Konkurrenten lassen nicht locker
Konkurrenten beschweren sich über Microsoft

Konkurrenten des Softwaregiganten Microsoft lassen nicht locker: Der EU-Kommission liegen neue „informelle Beschwerden“ über dessen Geschäftspraktiken vor.

dpa BRÜSSEL. Erst nach einer Überprüfung werden die EU-Wettbewerbshüter entscheiden, ob möglicherweise ein neuer Fall zu Microsoft eröffnet werde. Das sagte der Sprecher von EU-Wettbewerbskommissarin Neelie Kroes am Dienstag in Brüssel. Details zu den Beschwerden blieben offen. Der Sprecher machte deutlich, dass für die Kommission die Erfüllung der vor eineinhalb Jahren verhängten EU-Wettbewerbssanktionen gegen Microsoft immer noch nicht erledigt ist. Zusicherungen des Konzerns werden derzeit überprüft.

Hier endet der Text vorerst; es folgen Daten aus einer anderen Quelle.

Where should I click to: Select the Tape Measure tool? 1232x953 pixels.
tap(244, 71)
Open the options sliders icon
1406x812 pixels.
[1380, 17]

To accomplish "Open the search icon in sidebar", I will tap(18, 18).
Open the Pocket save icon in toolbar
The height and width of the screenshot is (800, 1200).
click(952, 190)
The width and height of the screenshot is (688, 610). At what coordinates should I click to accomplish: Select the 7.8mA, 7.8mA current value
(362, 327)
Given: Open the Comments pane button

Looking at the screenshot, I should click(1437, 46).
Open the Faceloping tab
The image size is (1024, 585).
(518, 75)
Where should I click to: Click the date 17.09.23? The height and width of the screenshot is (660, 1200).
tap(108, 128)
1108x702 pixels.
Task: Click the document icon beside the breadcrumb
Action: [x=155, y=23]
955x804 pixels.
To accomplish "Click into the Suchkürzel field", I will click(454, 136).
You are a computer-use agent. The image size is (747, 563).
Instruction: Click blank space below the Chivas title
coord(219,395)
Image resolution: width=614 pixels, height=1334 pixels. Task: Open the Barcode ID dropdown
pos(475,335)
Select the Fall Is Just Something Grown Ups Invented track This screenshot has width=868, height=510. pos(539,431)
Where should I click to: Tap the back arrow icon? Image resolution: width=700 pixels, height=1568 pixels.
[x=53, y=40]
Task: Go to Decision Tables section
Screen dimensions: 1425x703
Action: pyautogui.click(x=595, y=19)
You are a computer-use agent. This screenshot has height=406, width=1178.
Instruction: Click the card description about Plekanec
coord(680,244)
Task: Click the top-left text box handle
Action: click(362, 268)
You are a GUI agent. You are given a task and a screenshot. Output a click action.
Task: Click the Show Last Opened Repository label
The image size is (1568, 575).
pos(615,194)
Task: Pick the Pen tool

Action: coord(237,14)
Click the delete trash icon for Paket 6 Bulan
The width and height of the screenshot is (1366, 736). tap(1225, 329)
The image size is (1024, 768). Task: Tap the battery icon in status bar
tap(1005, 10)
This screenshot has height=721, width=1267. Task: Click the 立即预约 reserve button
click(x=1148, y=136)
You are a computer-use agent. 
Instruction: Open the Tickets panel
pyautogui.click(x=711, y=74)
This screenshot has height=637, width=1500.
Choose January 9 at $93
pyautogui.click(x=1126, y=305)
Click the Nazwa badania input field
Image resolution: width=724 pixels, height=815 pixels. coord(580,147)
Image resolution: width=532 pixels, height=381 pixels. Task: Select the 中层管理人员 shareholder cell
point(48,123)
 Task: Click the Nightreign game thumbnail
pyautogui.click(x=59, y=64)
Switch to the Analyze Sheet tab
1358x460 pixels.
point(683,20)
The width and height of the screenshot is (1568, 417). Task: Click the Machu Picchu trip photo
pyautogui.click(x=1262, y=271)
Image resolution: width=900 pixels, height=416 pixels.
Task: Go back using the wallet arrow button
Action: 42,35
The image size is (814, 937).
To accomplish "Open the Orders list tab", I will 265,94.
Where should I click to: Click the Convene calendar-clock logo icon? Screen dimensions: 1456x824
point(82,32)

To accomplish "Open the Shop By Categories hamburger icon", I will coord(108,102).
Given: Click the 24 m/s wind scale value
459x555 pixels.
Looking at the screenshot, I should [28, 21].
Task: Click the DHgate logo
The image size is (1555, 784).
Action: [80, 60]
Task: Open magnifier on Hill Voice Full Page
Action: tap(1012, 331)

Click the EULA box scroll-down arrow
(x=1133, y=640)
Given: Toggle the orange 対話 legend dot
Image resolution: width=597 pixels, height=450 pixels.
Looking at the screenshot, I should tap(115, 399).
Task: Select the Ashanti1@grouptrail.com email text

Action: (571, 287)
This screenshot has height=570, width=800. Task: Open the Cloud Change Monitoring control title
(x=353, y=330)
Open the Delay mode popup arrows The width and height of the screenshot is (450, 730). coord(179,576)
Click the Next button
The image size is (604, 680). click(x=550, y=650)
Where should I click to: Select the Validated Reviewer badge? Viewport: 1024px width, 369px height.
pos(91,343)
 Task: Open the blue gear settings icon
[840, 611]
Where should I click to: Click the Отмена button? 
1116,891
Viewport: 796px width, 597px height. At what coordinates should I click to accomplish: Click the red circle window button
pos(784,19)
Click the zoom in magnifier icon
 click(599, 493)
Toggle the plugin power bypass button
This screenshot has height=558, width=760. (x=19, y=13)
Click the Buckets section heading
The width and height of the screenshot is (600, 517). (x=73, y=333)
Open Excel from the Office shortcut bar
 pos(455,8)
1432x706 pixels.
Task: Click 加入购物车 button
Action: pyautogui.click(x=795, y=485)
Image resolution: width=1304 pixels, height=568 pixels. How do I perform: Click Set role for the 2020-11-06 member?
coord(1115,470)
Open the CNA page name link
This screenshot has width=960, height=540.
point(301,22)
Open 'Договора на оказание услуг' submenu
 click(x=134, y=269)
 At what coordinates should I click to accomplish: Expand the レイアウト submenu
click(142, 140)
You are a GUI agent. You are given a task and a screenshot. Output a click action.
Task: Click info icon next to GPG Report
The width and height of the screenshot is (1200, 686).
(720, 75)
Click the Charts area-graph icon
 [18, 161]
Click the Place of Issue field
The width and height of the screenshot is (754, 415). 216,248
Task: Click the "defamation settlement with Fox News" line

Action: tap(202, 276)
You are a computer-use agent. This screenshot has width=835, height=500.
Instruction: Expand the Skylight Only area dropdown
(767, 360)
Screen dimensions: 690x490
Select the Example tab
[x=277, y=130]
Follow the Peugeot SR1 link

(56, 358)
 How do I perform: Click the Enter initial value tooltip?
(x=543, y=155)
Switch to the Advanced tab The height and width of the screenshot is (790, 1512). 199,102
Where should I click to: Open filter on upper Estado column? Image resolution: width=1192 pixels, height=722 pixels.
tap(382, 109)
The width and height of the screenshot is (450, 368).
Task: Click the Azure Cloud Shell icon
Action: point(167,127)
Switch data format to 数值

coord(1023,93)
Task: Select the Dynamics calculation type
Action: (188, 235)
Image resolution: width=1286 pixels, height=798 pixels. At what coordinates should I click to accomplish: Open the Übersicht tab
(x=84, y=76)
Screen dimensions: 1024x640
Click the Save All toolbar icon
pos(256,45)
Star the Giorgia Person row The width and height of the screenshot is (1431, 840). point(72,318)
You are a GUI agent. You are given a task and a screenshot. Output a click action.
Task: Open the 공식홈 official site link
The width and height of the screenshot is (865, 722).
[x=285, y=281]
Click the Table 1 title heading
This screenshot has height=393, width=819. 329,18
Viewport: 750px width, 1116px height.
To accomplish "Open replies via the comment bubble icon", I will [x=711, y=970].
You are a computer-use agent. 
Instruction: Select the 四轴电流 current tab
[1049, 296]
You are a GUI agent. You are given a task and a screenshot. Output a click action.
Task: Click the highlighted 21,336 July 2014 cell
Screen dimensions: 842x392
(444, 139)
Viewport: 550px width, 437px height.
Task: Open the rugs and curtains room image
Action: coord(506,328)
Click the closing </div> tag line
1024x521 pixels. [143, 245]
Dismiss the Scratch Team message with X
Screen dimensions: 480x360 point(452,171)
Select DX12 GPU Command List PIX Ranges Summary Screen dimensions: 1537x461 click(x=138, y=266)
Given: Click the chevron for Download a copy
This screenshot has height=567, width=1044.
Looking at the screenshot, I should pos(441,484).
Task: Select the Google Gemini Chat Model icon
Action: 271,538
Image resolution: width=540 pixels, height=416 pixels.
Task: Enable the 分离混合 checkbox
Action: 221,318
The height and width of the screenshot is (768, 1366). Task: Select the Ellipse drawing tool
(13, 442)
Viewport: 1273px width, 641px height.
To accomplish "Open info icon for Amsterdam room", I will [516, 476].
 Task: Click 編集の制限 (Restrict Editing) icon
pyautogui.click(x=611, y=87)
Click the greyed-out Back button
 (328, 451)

Die Kommission hatte den Konzern im März 2004 mit einem Bußgeld von knapp 500 Mill. Euro und mit Sanktionen zur Öffnung des Betriebssystems Windows für mehr Wettbewerb bestraft. Wegen dieser Entscheidung gibt es einen Rechtsstreit zwischen dem Konzern und der Kommission vor dem Luxemburger EU-Gericht.